Paris’ historic charm doesn’t detract from its more modern offerings, finds Josephine Price

 

There’s something enduringly alluring about Paris, which is why it attracts almost 50 million visitors a year. It’s suffered recently, though, with attacks and unrest. This may have dented international visitor numbers (down by 8.8% in 2016 compared to 2015) but it’s bouncing back and enjoying a resurgence. The classics ­— the Louvre, Sacré-Cœur and Notre-Dame — still draw in the crowds but they’re also making way for a new swathe of galleries, supper clubs, urban farms, inventive restaurants and concept bars that were stifled by the city’s haughty reputation. With great exhibitions gracing the metropolis in 2017 and 2018, now is a good time to sell the destination.
Paris, je t’aime.

DAY ONE

MORNING: Belleville is the new neighbourhood du jour. From Parc des Buttes-Chaumont — one of the biggest green spaces in the capital — there’s an impressive panorama.

AFTERNOON: Perch on the banks of Canal Saint-Martin under the statuesque plane trees and watch boats moving along the calm waters. Side streets are packed with independent eateries and coffee shops: refuel with a punchy espresso at Ten Belles — it’s worth the queue.

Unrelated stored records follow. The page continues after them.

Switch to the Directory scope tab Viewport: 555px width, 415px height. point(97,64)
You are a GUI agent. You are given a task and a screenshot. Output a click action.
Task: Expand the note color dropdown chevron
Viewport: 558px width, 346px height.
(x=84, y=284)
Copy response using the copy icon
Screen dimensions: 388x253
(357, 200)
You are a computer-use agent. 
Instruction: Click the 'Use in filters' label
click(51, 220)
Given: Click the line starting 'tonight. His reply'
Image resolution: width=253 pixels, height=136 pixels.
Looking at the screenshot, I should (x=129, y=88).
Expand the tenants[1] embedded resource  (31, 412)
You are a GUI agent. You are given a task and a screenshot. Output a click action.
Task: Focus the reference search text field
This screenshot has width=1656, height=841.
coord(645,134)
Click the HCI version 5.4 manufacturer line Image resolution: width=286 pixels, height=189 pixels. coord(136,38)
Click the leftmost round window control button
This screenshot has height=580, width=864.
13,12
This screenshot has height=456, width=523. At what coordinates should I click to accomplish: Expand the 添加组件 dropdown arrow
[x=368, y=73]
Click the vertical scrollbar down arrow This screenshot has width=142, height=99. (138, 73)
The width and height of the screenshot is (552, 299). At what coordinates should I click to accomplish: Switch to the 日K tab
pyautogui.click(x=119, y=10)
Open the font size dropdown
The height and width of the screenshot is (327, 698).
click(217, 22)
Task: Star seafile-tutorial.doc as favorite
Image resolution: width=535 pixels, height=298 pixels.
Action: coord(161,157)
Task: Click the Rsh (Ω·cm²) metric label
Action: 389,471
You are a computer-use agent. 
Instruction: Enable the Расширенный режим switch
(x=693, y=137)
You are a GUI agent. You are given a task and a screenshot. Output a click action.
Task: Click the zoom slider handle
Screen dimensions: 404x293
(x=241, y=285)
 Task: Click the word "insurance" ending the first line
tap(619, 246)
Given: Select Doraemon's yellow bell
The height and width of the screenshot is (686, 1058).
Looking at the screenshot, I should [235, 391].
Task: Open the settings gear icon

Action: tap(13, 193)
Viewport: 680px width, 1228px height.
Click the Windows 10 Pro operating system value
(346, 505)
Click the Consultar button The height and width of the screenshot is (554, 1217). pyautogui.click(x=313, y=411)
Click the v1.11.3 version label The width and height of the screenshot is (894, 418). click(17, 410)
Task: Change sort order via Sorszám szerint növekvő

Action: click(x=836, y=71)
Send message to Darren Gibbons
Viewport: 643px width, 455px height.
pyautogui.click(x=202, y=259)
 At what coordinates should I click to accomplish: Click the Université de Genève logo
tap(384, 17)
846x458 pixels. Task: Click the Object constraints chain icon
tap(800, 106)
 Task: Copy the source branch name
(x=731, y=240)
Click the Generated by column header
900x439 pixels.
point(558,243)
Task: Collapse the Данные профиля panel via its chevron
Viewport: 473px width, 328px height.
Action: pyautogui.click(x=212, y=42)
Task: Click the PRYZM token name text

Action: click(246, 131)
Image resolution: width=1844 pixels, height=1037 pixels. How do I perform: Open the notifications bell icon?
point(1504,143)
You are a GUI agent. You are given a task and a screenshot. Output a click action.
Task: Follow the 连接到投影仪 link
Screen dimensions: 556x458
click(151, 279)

EVENING: Stay in the area for the evening and head to dinner at Ober Mamma. This uber-cool Italian keeps things simple but huge bowls of fresh pasta keep tables full. Across the canal, Le Comptoir Général lures those in the know off the main drag and into its homage to Franco-African culture in a multi-purpose ramshackle space. From a farmers market, a library, brunch, live performances, thrift shopping or drinking, it’s all here. For cocktails, check out the private bar in a salvaged ship helm.

Image: Getty

DAY TWO

MORNING: Start the day treasure hunting at the Saint-Ouen flea market, worth the 30-minute metro journey to the north-west of the city. Furniture, art and market vendors look like they’ve come straight from a mid-century chateau interspersed with dashes of modernity with neon lights, contemporary art and mid-century homewares.

AFTERNOON: Head to Saint-Germain-des-Prés for a dose of traditional Paris. Stroll the wide pavements of the Left Bank that were once the playground of the literary set. Stop by the taxidermy wonderland Deyrolle, and then load up on macarons in Ladurée’s sugar-sweet tearoom.

EVENING: A knowing crowd heads to the discreet red-velvet salon style cocktail bar at Maison Souquet in Pigalle before supper. Dine at Le Relais Gascon for a taste of southwest France — expect duck in all its forms: pâté, confit, magret and more. For those with energy left, Chez Camille is a small neighbourhood bar to bob to blues and soul before the neighbours shush you from their windows and the bar closes its doors.